Could you restate word for word the lines running from the one with "Collapse the navigation pane hamburger icon" to the end of the data, both ends included, but without pictures?

(Items from a dataset)
--- START ---

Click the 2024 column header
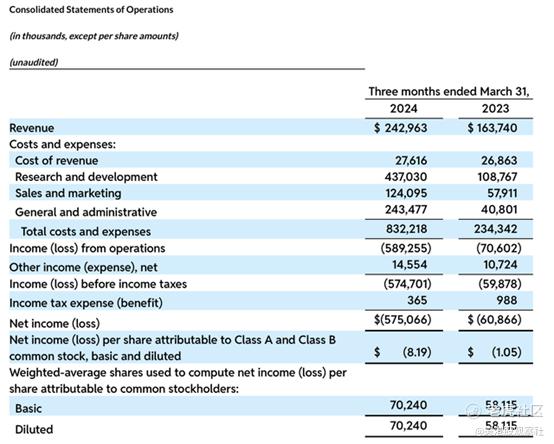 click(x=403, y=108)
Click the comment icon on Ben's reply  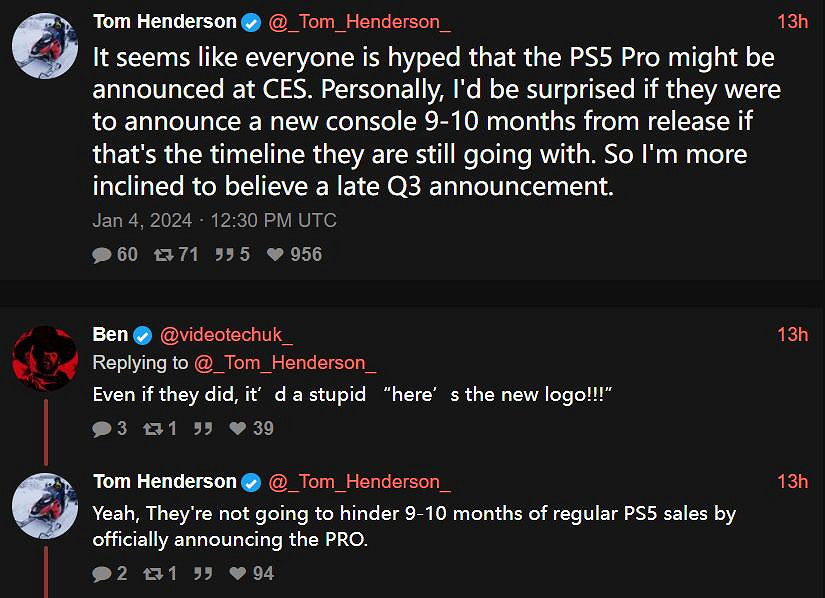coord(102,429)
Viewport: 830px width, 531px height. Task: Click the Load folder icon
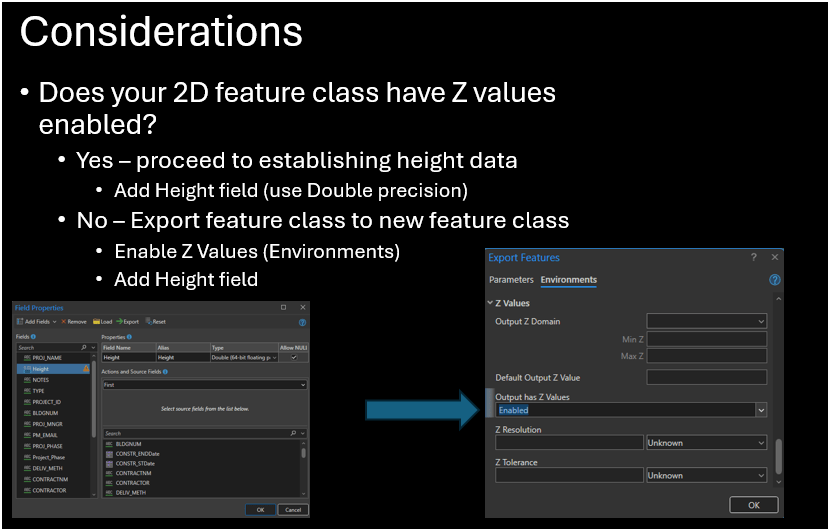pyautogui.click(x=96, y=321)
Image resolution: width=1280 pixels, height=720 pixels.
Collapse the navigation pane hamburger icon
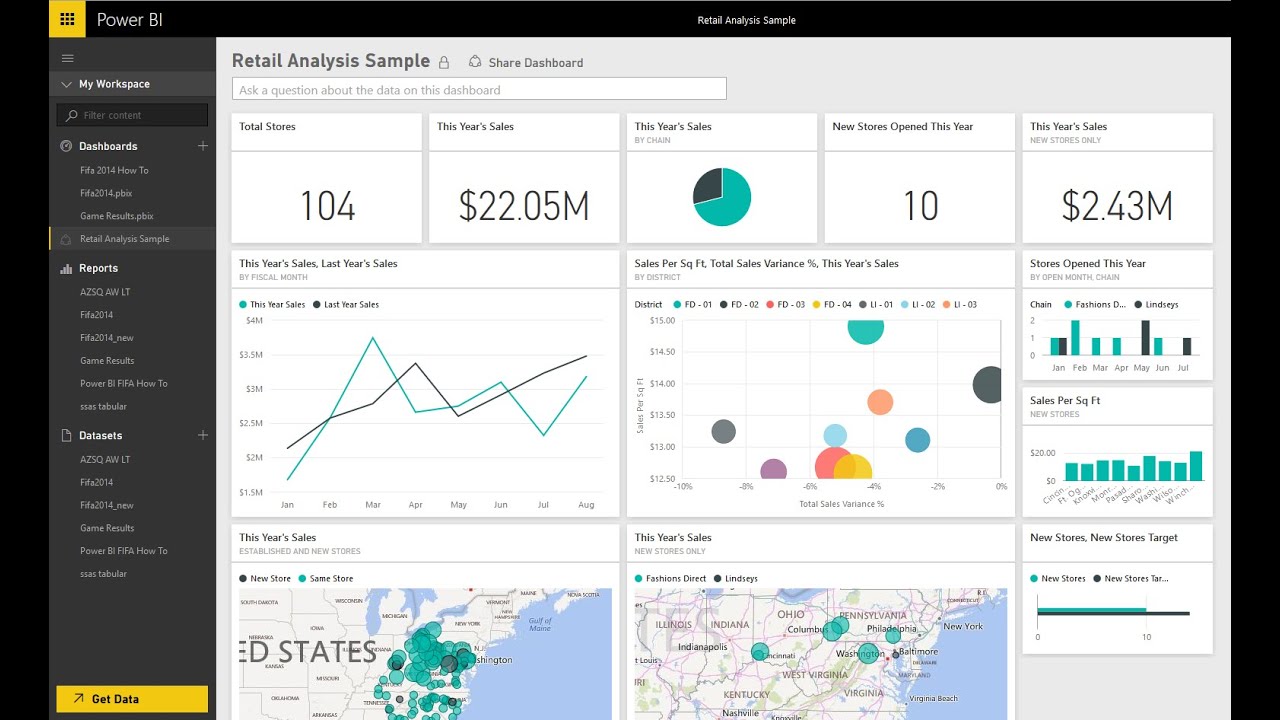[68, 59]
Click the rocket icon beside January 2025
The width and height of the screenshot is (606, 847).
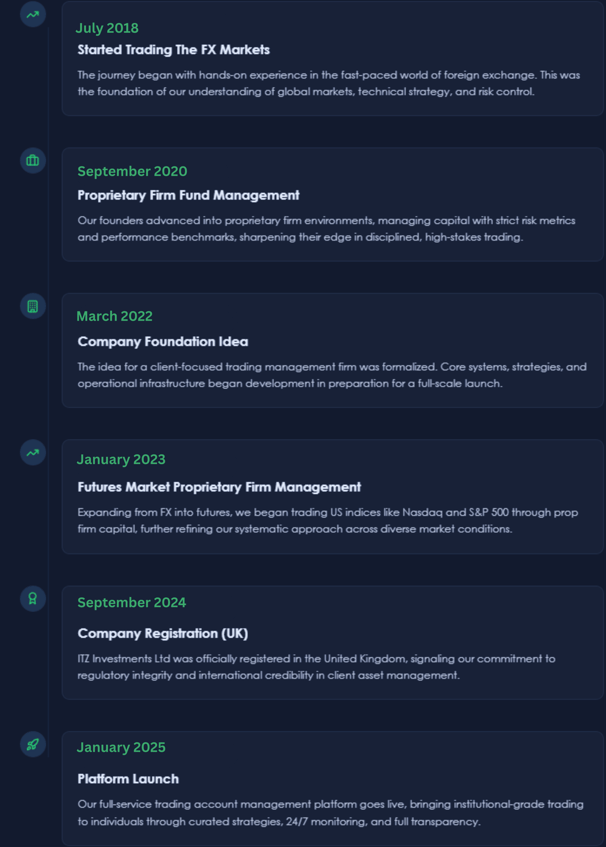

--- END ---

Solution to the exercise =>
Collapse the navigation pane hamburger icon
[68, 59]
Click the rocket icon beside January 2025
The width and height of the screenshot is (606, 847).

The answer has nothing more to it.